When I returned home from Oslo I began to write, not only ekphrastic responses to Munch’s paintings, but rather trying to explore the feelings that he embodied in his work, and finding parallels in my own life. This is what Munch is renowned for, the ability to convey uncomfortable emotions – grief, anxiety, loneliness, despair – in a pure, distilled form, tapping into the collective unconscious like the most potent poetry.

I travelled to London later that year to see the Love and Angst exhibition in the British Museum. By now I had the core of my new collection, and just as it was beginning to take shape, early in 2020, everything changed. The pandemic and its congruent challenges, from the practical to the existential, proved to be just as destabilising as the events of the early 20th century that were so formative for Munch, who had been traumatised by family deaths and psychiatric illness, as well as stricken with ailments of his own, including a bout of Spanish flu. Caught in the pandemic tidal wave, I was thrown back into my element, with no choice but to be swept along, and the motif of the sea resurfaced in my work.

The most influential landscape for has always been the northwest coast of Co Mayo. I have been visiting the area all my life, humbled by the desolate expanses of blanket bog, and awed by the crashing force of the seas.
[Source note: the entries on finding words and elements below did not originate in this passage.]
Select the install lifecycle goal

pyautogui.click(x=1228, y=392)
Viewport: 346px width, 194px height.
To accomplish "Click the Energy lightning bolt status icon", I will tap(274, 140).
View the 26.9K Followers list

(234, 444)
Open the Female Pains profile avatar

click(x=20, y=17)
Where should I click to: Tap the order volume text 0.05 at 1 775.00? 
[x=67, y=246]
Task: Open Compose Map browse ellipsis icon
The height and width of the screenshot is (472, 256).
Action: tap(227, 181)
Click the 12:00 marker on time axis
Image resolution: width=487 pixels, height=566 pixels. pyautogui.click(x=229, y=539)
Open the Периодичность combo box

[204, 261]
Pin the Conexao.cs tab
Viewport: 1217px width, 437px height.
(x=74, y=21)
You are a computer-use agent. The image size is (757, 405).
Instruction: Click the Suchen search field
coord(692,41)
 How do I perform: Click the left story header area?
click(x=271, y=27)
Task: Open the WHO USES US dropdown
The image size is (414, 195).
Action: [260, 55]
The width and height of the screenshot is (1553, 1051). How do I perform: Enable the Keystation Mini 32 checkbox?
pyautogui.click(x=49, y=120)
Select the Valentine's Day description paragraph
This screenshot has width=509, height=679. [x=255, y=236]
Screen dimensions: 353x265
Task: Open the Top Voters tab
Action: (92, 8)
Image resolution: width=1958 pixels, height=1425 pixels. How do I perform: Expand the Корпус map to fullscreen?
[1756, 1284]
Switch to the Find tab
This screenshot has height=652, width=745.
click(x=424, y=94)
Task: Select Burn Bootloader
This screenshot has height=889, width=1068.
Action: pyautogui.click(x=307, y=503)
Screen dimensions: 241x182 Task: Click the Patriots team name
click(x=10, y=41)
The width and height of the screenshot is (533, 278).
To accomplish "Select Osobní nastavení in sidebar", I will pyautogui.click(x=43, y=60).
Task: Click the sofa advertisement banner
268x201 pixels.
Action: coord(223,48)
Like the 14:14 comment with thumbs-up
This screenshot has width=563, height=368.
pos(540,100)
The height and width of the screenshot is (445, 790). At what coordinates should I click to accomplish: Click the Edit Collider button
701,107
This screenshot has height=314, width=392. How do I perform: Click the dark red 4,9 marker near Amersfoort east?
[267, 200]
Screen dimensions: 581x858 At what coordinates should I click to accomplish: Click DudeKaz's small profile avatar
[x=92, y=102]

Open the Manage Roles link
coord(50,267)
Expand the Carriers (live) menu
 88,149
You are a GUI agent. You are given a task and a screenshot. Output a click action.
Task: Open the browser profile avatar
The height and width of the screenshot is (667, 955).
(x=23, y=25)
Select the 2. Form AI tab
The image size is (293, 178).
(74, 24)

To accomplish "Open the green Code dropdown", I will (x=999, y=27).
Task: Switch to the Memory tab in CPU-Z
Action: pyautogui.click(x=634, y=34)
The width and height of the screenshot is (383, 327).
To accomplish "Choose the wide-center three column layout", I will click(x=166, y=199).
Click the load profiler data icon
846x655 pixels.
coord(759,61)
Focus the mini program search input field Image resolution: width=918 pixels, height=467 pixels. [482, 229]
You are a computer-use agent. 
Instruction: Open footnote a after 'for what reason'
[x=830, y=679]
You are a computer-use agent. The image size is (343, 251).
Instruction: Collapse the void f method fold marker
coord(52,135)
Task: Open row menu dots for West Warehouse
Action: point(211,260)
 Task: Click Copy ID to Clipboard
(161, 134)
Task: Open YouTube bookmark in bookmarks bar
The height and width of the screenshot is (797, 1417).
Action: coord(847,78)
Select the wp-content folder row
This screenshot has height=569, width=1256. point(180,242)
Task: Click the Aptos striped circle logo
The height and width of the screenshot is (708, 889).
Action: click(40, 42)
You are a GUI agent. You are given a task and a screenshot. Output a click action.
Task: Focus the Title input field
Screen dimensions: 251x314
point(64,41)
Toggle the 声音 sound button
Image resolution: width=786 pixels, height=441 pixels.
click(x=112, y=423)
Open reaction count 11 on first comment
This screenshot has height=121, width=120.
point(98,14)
One of my most vivid dreams as a child was being swept out to sea from the dark stone pavements near Downpatrick Head near Ballycastle, a linear village located along the Wild Atlantic Way.

Since it opened there in 1992, the Ballinglen Arts Foundation has been my favourite exhibition space. It was there that I first came across Donald Teskey's seascapes. The effect was reminiscent of the scene from CS Lewis's The Voyage of the Dawn Treader when the children come across a painting of the sea, are drawn in by the wild, briny smell, then engulfed by the splash of cold waves as they fall through the frame into Narnia. These paintings didn't just represent, but recreated, my experience of that elemental seascape.

Donald Teskey, Ballinglen

These are the seascapes of my dream –
sheer waves, surf a blinding white,
all fractals tilting towards the centre
where a rockpool holds my eye.
I scale down sheets of terraced rock,
then all else fades to nothing
but the tinnitus of surf,
the tiny searchlight
of a yellow periwinkle.

(This poem originally appeared in  the online journal The Phare)

If you are caught in a riptide, the best thing is to stay calm and trust that it will bring you back in safely somewhere else. This seems to be true for life and also for poems – let them go and see where they end up. By just such a process of serendipity did my poem end up being included in a unique presentation box of carborundum prints by Donald Teskey published by Stoney Road Press between 2012 and 2014, and gifted by the artist to the Ballinglen Museum this August. I'm both honoured and delighted that Donald Teskey permitted me to use one of his extraordinary, elemental, seascapes – Plaga II – for the cover image of Riptide.